Between books, blogs, magazines, and other miscellaneous articles and essays, I do a lot of reading. Most of what I read is enjoyable, informative, and worthwhile. Every so often, though, I am fortunate enough to pick up exactly the right thing at precisely the right time and I read something that just truly resonates with me – something that I know has a meaningful and personal lesson to teach me. Such was the case with The Longest Race by Ed Ayers.
To say that I’ve been on a bit of a personal journey over the last year or two of my life is putting it somewhat mildly (though, aren’t we all in one way or another?). So much of what I’ve been pondering, exploring, and learning was reflected back at me in Ayers’ book and so many of the values that he holds and articulates in his writing echo my own. Ayers writes with a profound respect for the sport of running, humankind, animalkind, and the planet as a whole and it is a beautiful thing to read.

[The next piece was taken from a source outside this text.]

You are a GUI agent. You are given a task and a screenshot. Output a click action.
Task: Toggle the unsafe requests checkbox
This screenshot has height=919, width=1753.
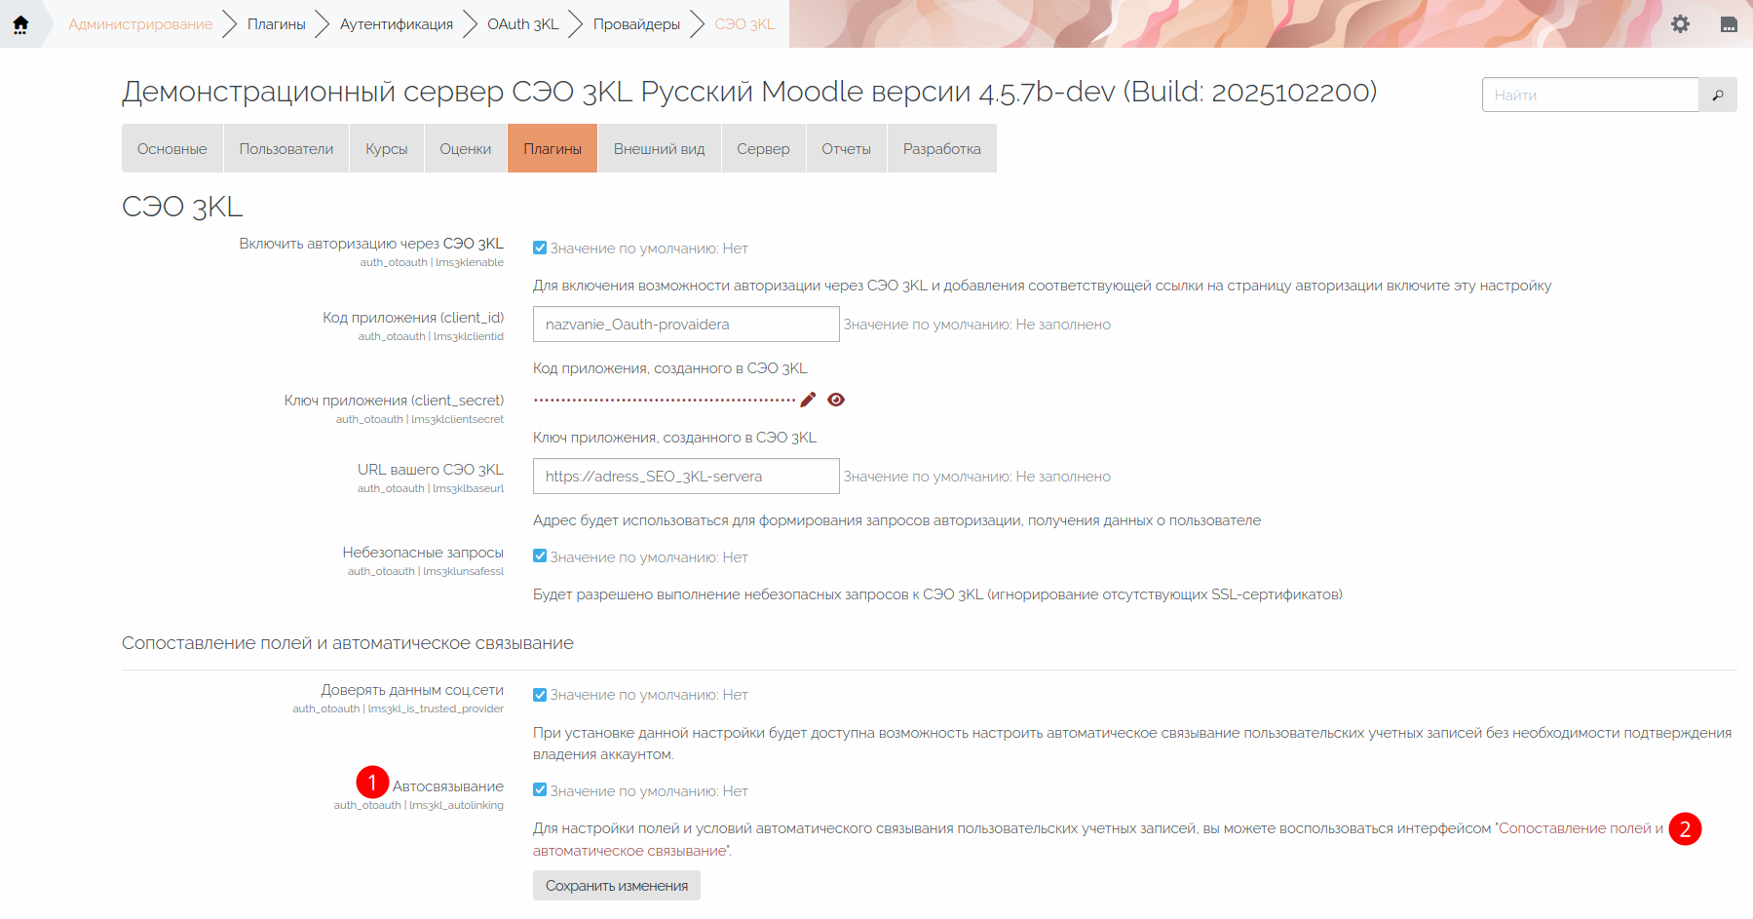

The story he tells is of his experience at the 2001 JFK 50-mile ultra-marathon, and this story alone makes for a wonderful read. As a runner myself (though not an ultra-runner by a long shot), I was drawn in by the tale of endurance. I certainly learned a bit about running from Ayers and will be applying my new education to my own training. But, to say that this is a book that is solely about running would be to ignore many of the larger themes in the book.
The Longest Race offers us a glimpse into Ayers’ mind and it is a brilliant place to explore. His grasp of history, science, and the human condition is evident as he reflects on the past, as it is so boldly laid out before him on the JFK course, as well as on the future, as he considers deeply the connections between people, animals, the environment, and the sustainability of all three. Ayers also touches here and there on topics such as patience, anxiety, nutrition, and relationships both within the running community and outside of it.
This is an extraordinary tale that I will be reading again. There were several moments in the book where I was struck by a certain importance of what I was reading to my own current place in life. I have more to learn from Ayers’ story and I would be willing to make a bet that others do too.